▶ _YOUR GOAL_: Convert every line of the material into a JSON list of strings, one string per line, leaving out blank lines and any pictures.

▶ _DATA LINES_:
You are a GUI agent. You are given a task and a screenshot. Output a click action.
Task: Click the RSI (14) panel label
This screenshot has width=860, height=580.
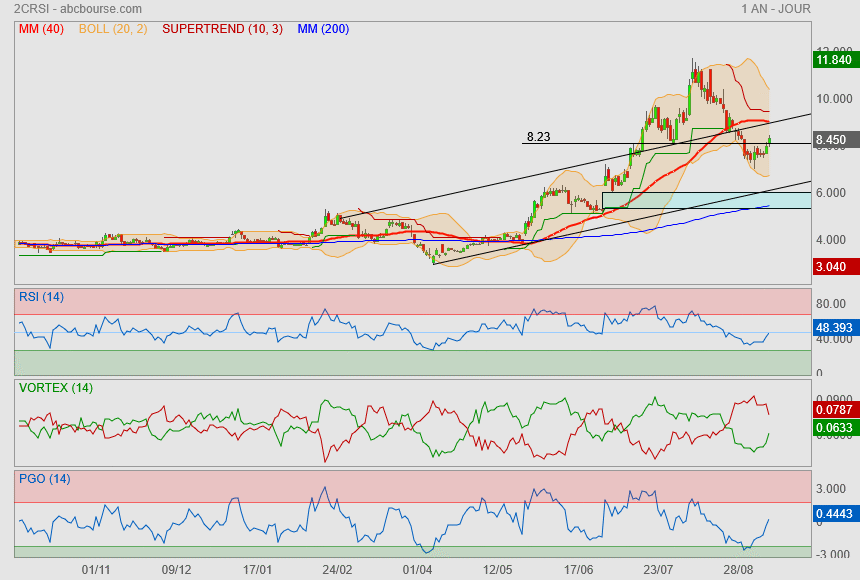pos(42,296)
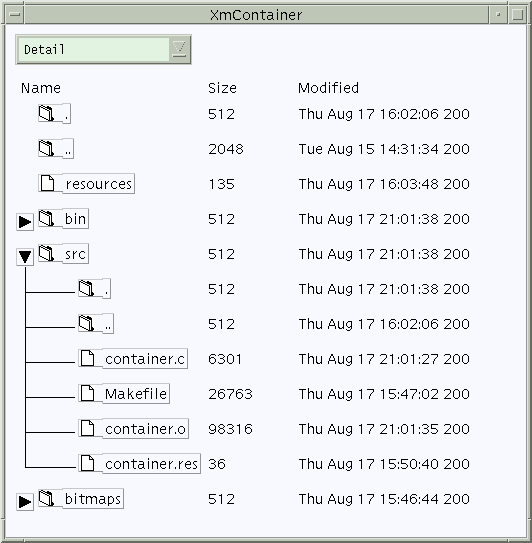Click the container.o file icon
532x543 pixels.
[x=87, y=428]
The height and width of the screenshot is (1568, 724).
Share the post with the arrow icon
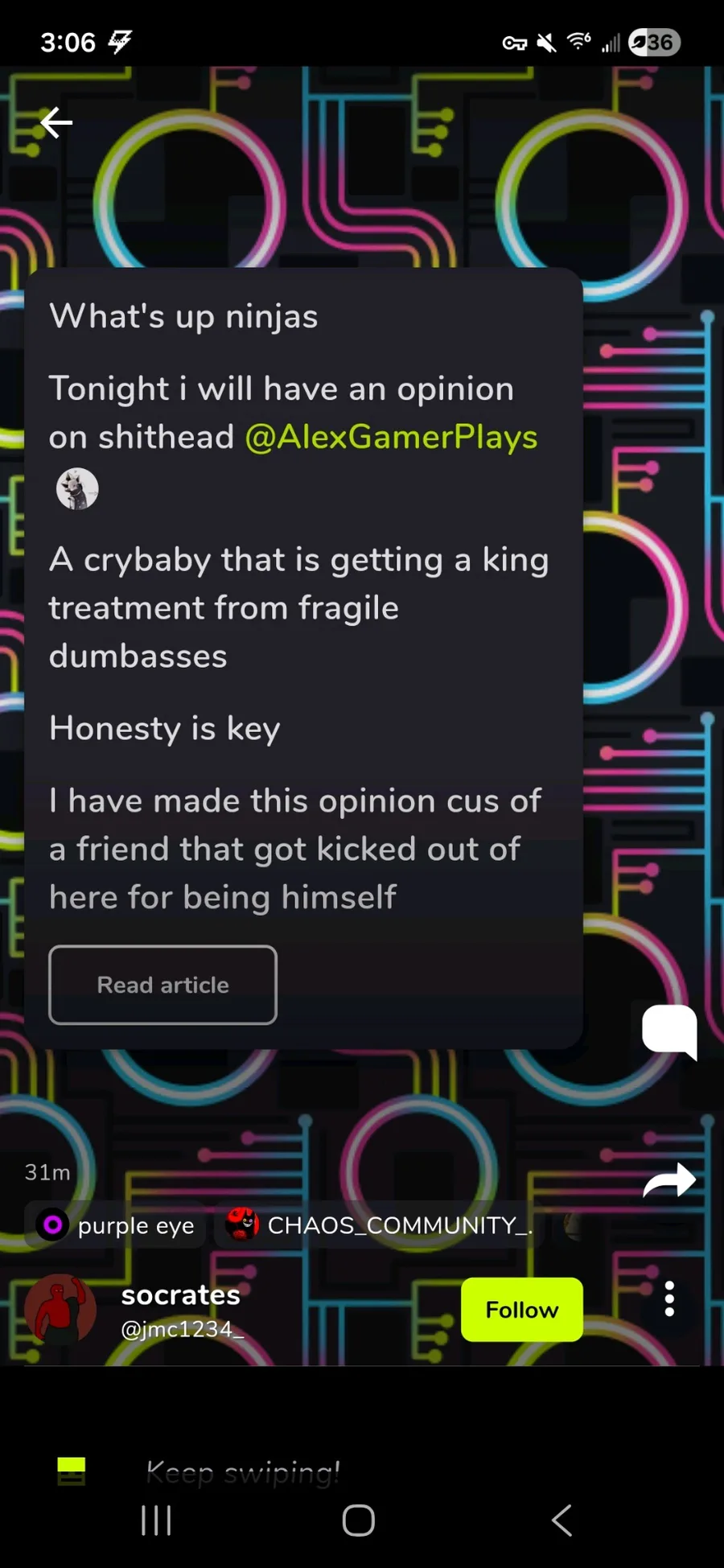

▶ _SOLUTION FOR THIS PROBLEM_:
[
  "You are a GUI agent. You are given a task and a screenshot. Output a click action.",
  "Task: Click the RSI (14) panel label",
  "This screenshot has width=860, height=580.",
  "pos(42,296)",
  "Click the container.o file icon",
  "532x543 pixels.",
  "[x=87, y=428]",
  "The height and width of the screenshot is (1568, 724).",
  "Share the post with the arrow icon"
]